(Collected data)
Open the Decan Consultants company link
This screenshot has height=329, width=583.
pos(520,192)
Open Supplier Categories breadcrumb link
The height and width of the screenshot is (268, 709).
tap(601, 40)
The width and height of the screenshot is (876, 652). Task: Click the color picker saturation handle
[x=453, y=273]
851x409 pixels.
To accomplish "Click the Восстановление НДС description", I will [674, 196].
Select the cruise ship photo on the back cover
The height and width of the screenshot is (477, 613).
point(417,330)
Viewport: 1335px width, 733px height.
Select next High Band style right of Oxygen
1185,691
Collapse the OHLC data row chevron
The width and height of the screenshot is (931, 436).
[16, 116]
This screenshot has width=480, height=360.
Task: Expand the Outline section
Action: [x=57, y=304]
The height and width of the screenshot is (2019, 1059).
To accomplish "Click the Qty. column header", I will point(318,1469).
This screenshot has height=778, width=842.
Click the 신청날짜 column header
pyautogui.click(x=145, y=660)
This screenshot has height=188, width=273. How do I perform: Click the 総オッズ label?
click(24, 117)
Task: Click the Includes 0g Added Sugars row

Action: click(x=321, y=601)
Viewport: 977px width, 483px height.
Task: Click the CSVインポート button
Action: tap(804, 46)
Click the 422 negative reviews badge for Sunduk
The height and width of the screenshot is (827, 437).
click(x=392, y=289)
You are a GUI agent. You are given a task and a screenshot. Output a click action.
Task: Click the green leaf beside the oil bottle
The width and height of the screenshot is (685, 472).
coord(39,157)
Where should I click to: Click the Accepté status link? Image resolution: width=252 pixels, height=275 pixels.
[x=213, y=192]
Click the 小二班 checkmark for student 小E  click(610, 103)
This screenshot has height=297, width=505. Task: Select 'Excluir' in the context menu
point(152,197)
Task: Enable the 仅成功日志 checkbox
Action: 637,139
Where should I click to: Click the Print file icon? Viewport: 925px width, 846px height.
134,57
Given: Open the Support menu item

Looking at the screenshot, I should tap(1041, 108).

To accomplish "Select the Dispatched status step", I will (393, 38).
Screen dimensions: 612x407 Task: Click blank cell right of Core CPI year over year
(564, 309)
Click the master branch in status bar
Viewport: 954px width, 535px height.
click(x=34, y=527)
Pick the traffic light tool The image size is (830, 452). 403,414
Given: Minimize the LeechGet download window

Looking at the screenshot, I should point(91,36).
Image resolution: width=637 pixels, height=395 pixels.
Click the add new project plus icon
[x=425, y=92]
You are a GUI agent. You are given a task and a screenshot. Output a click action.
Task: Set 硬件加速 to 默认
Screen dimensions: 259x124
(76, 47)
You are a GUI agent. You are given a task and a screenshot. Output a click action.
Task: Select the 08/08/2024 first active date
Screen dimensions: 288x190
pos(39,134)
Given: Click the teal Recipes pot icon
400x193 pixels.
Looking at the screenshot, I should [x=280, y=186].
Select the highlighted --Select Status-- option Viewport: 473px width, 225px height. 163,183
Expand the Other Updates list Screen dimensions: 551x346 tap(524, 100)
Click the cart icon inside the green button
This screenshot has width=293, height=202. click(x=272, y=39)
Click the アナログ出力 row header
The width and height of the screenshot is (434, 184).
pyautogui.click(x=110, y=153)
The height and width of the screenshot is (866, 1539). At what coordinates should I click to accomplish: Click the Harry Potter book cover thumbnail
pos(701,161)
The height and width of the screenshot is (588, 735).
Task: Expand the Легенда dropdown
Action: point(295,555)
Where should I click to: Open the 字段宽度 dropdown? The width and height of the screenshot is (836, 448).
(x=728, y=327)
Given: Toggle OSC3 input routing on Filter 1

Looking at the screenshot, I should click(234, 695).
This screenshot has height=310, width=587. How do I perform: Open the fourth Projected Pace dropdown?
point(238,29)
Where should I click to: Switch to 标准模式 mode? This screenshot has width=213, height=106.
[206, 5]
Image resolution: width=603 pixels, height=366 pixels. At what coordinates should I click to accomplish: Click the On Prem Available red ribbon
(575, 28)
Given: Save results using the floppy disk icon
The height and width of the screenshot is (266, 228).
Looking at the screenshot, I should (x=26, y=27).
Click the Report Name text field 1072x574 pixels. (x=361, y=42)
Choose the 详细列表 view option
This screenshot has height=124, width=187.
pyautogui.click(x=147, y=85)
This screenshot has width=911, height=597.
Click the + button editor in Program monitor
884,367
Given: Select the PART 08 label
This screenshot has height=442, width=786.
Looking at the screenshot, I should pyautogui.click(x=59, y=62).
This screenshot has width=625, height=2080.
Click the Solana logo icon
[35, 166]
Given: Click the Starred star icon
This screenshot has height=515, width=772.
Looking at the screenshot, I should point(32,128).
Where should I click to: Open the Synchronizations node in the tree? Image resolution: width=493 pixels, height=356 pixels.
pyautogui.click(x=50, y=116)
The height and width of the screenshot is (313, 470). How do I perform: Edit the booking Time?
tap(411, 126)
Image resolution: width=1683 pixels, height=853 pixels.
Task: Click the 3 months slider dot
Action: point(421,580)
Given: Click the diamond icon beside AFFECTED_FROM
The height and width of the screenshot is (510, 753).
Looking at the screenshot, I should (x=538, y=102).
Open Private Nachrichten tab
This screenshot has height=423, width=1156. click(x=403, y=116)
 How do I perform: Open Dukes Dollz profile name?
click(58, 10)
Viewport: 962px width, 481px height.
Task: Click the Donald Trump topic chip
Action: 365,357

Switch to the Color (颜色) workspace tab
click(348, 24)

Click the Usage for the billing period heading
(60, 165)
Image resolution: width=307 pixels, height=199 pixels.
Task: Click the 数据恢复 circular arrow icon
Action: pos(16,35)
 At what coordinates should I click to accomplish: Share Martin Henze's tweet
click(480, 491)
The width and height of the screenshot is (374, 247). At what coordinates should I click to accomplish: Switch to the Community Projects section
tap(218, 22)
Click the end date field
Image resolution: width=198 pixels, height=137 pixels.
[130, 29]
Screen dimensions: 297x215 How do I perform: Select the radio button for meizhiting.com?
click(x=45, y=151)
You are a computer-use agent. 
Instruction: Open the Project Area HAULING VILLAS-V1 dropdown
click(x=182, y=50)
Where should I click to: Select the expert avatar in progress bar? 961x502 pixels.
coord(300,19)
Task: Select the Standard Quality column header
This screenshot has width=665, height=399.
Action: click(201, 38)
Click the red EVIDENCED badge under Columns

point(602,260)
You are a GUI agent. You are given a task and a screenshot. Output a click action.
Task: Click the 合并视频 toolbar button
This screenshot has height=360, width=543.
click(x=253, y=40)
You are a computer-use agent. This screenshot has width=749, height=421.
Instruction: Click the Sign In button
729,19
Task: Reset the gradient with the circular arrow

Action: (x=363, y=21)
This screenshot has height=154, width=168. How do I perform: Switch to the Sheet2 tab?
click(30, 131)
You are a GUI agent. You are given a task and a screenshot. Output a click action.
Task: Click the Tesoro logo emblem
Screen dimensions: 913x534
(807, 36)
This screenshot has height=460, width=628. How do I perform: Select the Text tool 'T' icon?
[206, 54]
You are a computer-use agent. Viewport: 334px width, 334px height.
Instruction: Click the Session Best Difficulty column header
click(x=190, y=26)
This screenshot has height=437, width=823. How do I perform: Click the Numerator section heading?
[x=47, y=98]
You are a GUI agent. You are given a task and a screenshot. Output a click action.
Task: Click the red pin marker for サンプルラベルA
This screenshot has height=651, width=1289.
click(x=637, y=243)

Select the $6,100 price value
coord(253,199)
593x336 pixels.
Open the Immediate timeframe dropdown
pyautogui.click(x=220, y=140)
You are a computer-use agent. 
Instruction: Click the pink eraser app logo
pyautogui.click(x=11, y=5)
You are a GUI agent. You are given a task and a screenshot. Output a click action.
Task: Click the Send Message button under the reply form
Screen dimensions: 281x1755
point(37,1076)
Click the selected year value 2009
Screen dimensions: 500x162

» **The problem**:
Make an exact copy of the data above.

» **Solution**:
Open the Decan Consultants company link
This screenshot has height=329, width=583.
pos(520,192)
Open Supplier Categories breadcrumb link
The height and width of the screenshot is (268, 709).
tap(601, 40)
The width and height of the screenshot is (876, 652). Task: Click the color picker saturation handle
[x=453, y=273]
851x409 pixels.
To accomplish "Click the Восстановление НДС description", I will [674, 196].
Select the cruise ship photo on the back cover
The height and width of the screenshot is (477, 613).
point(417,330)
Viewport: 1335px width, 733px height.
Select next High Band style right of Oxygen
1185,691
Collapse the OHLC data row chevron
The width and height of the screenshot is (931, 436).
[16, 116]
This screenshot has width=480, height=360.
Task: Expand the Outline section
Action: [x=57, y=304]
The height and width of the screenshot is (2019, 1059).
To accomplish "Click the Qty. column header", I will point(318,1469).
This screenshot has height=778, width=842.
Click the 신청날짜 column header
pyautogui.click(x=145, y=660)
This screenshot has height=188, width=273. How do I perform: Click the 総オッズ label?
click(24, 117)
Task: Click the Includes 0g Added Sugars row

Action: click(x=321, y=601)
Viewport: 977px width, 483px height.
Task: Click the CSVインポート button
Action: tap(804, 46)
Click the 422 negative reviews badge for Sunduk
The height and width of the screenshot is (827, 437).
click(x=392, y=289)
You are a GUI agent. You are given a task and a screenshot. Output a click action.
Task: Click the green leaf beside the oil bottle
The width and height of the screenshot is (685, 472).
coord(39,157)
Where should I click to: Click the Accepté status link? Image resolution: width=252 pixels, height=275 pixels.
[x=213, y=192]
Click the 小二班 checkmark for student 小E  click(610, 103)
This screenshot has height=297, width=505. Task: Select 'Excluir' in the context menu
point(152,197)
Task: Enable the 仅成功日志 checkbox
Action: 637,139
Where should I click to: Click the Print file icon? Viewport: 925px width, 846px height.
134,57
Given: Open the Support menu item

Looking at the screenshot, I should tap(1041, 108).

To accomplish "Select the Dispatched status step", I will (393, 38).
Screen dimensions: 612x407 Task: Click blank cell right of Core CPI year over year
(564, 309)
Click the master branch in status bar
Viewport: 954px width, 535px height.
click(x=34, y=527)
Pick the traffic light tool The image size is (830, 452). 403,414
Given: Minimize the LeechGet download window

Looking at the screenshot, I should point(91,36).
Image resolution: width=637 pixels, height=395 pixels.
Click the add new project plus icon
[x=425, y=92]
You are a GUI agent. You are given a task and a screenshot. Output a click action.
Task: Set 硬件加速 to 默认
Screen dimensions: 259x124
(76, 47)
You are a GUI agent. You are given a task and a screenshot. Output a click action.
Task: Select the 08/08/2024 first active date
Screen dimensions: 288x190
pos(39,134)
Given: Click the teal Recipes pot icon
400x193 pixels.
Looking at the screenshot, I should [x=280, y=186].
Select the highlighted --Select Status-- option Viewport: 473px width, 225px height. 163,183
Expand the Other Updates list Screen dimensions: 551x346 tap(524, 100)
Click the cart icon inside the green button
This screenshot has width=293, height=202. click(x=272, y=39)
Click the アナログ出力 row header
The width and height of the screenshot is (434, 184).
pyautogui.click(x=110, y=153)
The height and width of the screenshot is (866, 1539). At what coordinates should I click to accomplish: Click the Harry Potter book cover thumbnail
pos(701,161)
The height and width of the screenshot is (588, 735).
Task: Expand the Легенда dropdown
Action: point(295,555)
Where should I click to: Open the 字段宽度 dropdown? The width and height of the screenshot is (836, 448).
(x=728, y=327)
Given: Toggle OSC3 input routing on Filter 1

Looking at the screenshot, I should click(234, 695).
This screenshot has height=310, width=587. How do I perform: Open the fourth Projected Pace dropdown?
point(238,29)
Where should I click to: Switch to 标准模式 mode? This screenshot has width=213, height=106.
[206, 5]
Image resolution: width=603 pixels, height=366 pixels. At what coordinates should I click to accomplish: Click the On Prem Available red ribbon
(575, 28)
Given: Save results using the floppy disk icon
The height and width of the screenshot is (266, 228).
Looking at the screenshot, I should (x=26, y=27).
Click the Report Name text field 1072x574 pixels. (x=361, y=42)
Choose the 详细列表 view option
This screenshot has height=124, width=187.
pyautogui.click(x=147, y=85)
This screenshot has width=911, height=597.
Click the + button editor in Program monitor
884,367
Given: Select the PART 08 label
This screenshot has height=442, width=786.
Looking at the screenshot, I should pyautogui.click(x=59, y=62).
This screenshot has width=625, height=2080.
Click the Solana logo icon
[35, 166]
Given: Click the Starred star icon
This screenshot has height=515, width=772.
Looking at the screenshot, I should point(32,128).
Where should I click to: Open the Synchronizations node in the tree? Image resolution: width=493 pixels, height=356 pixels.
pyautogui.click(x=50, y=116)
The height and width of the screenshot is (313, 470). How do I perform: Edit the booking Time?
tap(411, 126)
Image resolution: width=1683 pixels, height=853 pixels.
Task: Click the 3 months slider dot
Action: point(421,580)
Given: Click the diamond icon beside AFFECTED_FROM
The height and width of the screenshot is (510, 753).
Looking at the screenshot, I should (x=538, y=102).
Open Private Nachrichten tab
This screenshot has height=423, width=1156. click(x=403, y=116)
 How do I perform: Open Dukes Dollz profile name?
click(58, 10)
Viewport: 962px width, 481px height.
Task: Click the Donald Trump topic chip
Action: 365,357

Switch to the Color (颜色) workspace tab
click(348, 24)

Click the Usage for the billing period heading
(60, 165)
Image resolution: width=307 pixels, height=199 pixels.
Task: Click the 数据恢复 circular arrow icon
Action: pos(16,35)
 At what coordinates should I click to accomplish: Share Martin Henze's tweet
click(480, 491)
The width and height of the screenshot is (374, 247). At what coordinates should I click to accomplish: Switch to the Community Projects section
tap(218, 22)
Click the end date field
Image resolution: width=198 pixels, height=137 pixels.
[130, 29]
Screen dimensions: 297x215 How do I perform: Select the radio button for meizhiting.com?
click(x=45, y=151)
You are a computer-use agent. 
Instruction: Open the Project Area HAULING VILLAS-V1 dropdown
click(x=182, y=50)
Where should I click to: Select the expert avatar in progress bar? 961x502 pixels.
coord(300,19)
Task: Select the Standard Quality column header
This screenshot has width=665, height=399.
Action: click(201, 38)
Click the red EVIDENCED badge under Columns

point(602,260)
You are a GUI agent. You are given a task and a screenshot. Output a click action.
Task: Click the 合并视频 toolbar button
This screenshot has height=360, width=543.
click(x=253, y=40)
You are a computer-use agent. This screenshot has width=749, height=421.
Instruction: Click the Sign In button
729,19
Task: Reset the gradient with the circular arrow

Action: (x=363, y=21)
This screenshot has height=154, width=168. How do I perform: Switch to the Sheet2 tab?
click(30, 131)
You are a GUI agent. You are given a task and a screenshot. Output a click action.
Task: Click the Tesoro logo emblem
Screen dimensions: 913x534
(807, 36)
This screenshot has height=460, width=628. How do I perform: Select the Text tool 'T' icon?
[206, 54]
You are a computer-use agent. Viewport: 334px width, 334px height.
Instruction: Click the Session Best Difficulty column header
click(x=190, y=26)
This screenshot has height=437, width=823. How do I perform: Click the Numerator section heading?
[x=47, y=98]
You are a GUI agent. You are given a task and a screenshot. Output a click action.
Task: Click the red pin marker for サンプルラベルA
This screenshot has height=651, width=1289.
click(x=637, y=243)

Select the $6,100 price value
coord(253,199)
593x336 pixels.
Open the Immediate timeframe dropdown
pyautogui.click(x=220, y=140)
You are a computer-use agent. 
Instruction: Click the pink eraser app logo
pyautogui.click(x=11, y=5)
You are a GUI agent. You are given a task and a screenshot. Output a click action.
Task: Click the Send Message button under the reply form
Screen dimensions: 281x1755
point(37,1076)
Click the selected year value 2009
Screen dimensions: 500x162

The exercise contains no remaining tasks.